# How the Internet works?

- Each device has a globally unique IP address which is a 32 bit number. 
- Data is chopped up into reasonable sized packets (up to 65,535 bytes, but usually much smaller) and every packet has a header which contains the destination IP address.
- Every packet is routed independently and gets passed from one device to another until it reaches the destination. These devices are called routers.
- Each router keeps an address table that says, when it gets a packet for some destination address, which of its neighbors should it pass the packet on to. The routers are constantly talking to each other passing information about how they should update their routing tables.
- If some of the routers stop working, the rest of the routers talk to each other and start routing packets around in a different way so that packets still reach their intended destination if there is some path to get there. 
- At the destination, the packets are reassembled into the original data message.
![routers.png](attachment:routers.png)

# Anatomy of URLs:
- URLs are used by browsers to identify what server to connect to and what page to launch.
- The overall structure of a URL is:
```<scheme>://<host>:<port>/<path>```
- **Scheme**: 
    - ```http/https/ftp/mailto```
- **Host**: 
    - Domain Name (The computer program looks up the IP address corresponding to the domain name using DNS)
    - It can also be an IP address.
- **Port**:
    - Optional. If omitted, port 80 is used by default.
    - Used on the receiving end to decide which computer program should get the data that has been received.
- **Path**:
    - Also optional. 
    - Specifies something about which page, or more generally which contents, are being requested.
<br>

For example, consider the url [https://github.com/presnick/runestone](https://github.com/presnick/runestone):
- ```https://``` says to use the *secure http* protocol.
- ```github.com``` says to connect to the server at *github.com*, which currently maps to the IP address ```192.30.252.130```. The connection will be made on the default port, which is ```443``` for https.
- ```/presnick/runestone``` says to ask the remote server for the page *presnick/runestone*. It is up to the remote server to decide how to map that to the contents of a file it has access to, or to some content that it generates on the fly.
<br>

- The url [http://blueserver.com/path?k=val](http://blueserver.com/path?k=val) is another example that we can consider. 
- The path here a bit different from [https://github.com/presnick/runestone](https://github.com/presnick/runestone) because it includes what are called **“query parameters”**, the information after the ```?```.
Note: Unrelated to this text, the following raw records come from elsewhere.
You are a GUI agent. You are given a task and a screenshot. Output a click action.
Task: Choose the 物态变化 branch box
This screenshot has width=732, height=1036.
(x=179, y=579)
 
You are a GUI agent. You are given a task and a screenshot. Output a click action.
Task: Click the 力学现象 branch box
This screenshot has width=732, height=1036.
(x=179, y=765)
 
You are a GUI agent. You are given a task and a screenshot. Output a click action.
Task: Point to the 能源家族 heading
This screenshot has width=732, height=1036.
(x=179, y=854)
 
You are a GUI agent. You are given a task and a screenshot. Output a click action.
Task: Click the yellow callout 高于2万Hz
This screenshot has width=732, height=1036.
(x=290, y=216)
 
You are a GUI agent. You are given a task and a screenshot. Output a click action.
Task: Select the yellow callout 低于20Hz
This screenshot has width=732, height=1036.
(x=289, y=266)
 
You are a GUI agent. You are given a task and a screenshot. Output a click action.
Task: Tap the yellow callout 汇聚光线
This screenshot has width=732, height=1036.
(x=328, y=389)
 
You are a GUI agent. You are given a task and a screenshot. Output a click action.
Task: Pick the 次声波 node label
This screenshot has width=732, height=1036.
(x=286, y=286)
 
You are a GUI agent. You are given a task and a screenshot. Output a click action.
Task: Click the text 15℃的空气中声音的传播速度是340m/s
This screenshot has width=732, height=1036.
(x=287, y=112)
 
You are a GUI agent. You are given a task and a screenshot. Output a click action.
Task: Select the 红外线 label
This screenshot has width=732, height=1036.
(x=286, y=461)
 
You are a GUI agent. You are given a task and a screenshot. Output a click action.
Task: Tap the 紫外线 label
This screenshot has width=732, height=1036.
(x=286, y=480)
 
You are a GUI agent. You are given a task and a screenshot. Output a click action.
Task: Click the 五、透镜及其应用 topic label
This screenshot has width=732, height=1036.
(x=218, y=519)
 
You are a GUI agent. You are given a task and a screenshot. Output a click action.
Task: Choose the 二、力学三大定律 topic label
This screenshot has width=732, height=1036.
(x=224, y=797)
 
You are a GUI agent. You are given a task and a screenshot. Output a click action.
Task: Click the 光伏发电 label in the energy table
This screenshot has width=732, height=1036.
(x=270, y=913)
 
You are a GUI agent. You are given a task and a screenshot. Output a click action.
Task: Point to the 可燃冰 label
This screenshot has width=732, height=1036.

![internet_requests.png](attachment:internet_requests.png)

# The HTTP Protocol:
- A protocol specifies the order or rules in which two or more parties would communicate. 
- HTTP is the protocol that specifies how web browsers or other programs communicate with web servers. 
- One version of the formal specification, before it was later split into multiple documents, was IETF [RFC 2616](https://www.ietf.org/rfc/rfc2616.txt). It is **176 pages** long! 
- Fortunately, the basics are pretty easy to understand.
    - **Step 1**: the client makes a request to the server.
        - If the request is only to fetch data, ```GET <path>``` is sent by the client.
        - If the request is to send some data (e.g., a file upload, or some authentication information), ```POST``` is sent.
    - **In either case, the client sends some HTTP headers. These include:**
        - **Type** of the client program.
            - This allows the server to send back different things to small mobile devices than desktop browsers (a “responsive” website)
        - Any **cookies** that the server previously asked the client to hold onto.
            - This allows the server to continue previous interactions, rather than treating every request as stand-alone.
            - It also allows ad networks to place personalized ads.
    - After the HTTP headers, for a ```POST``` type communication, there is some data (the body of the request).
    
    - **Step 2**: the server responds to the client.
        - **The server first sends back some HTTP headers. These include:**
            - **Response code**:
                - To indicate if the request is fulfilled or not.
            - **Type of content**:
                - A description to indicate what is the content-type (e.g., text/html for html formatted text)
            - Any **cookies** it would like the client to hold onto and send back the next time it communicates with the server.
        - After the headers come the contents. This is the stuff that you would see if you ask to *“View Source”* in a browser.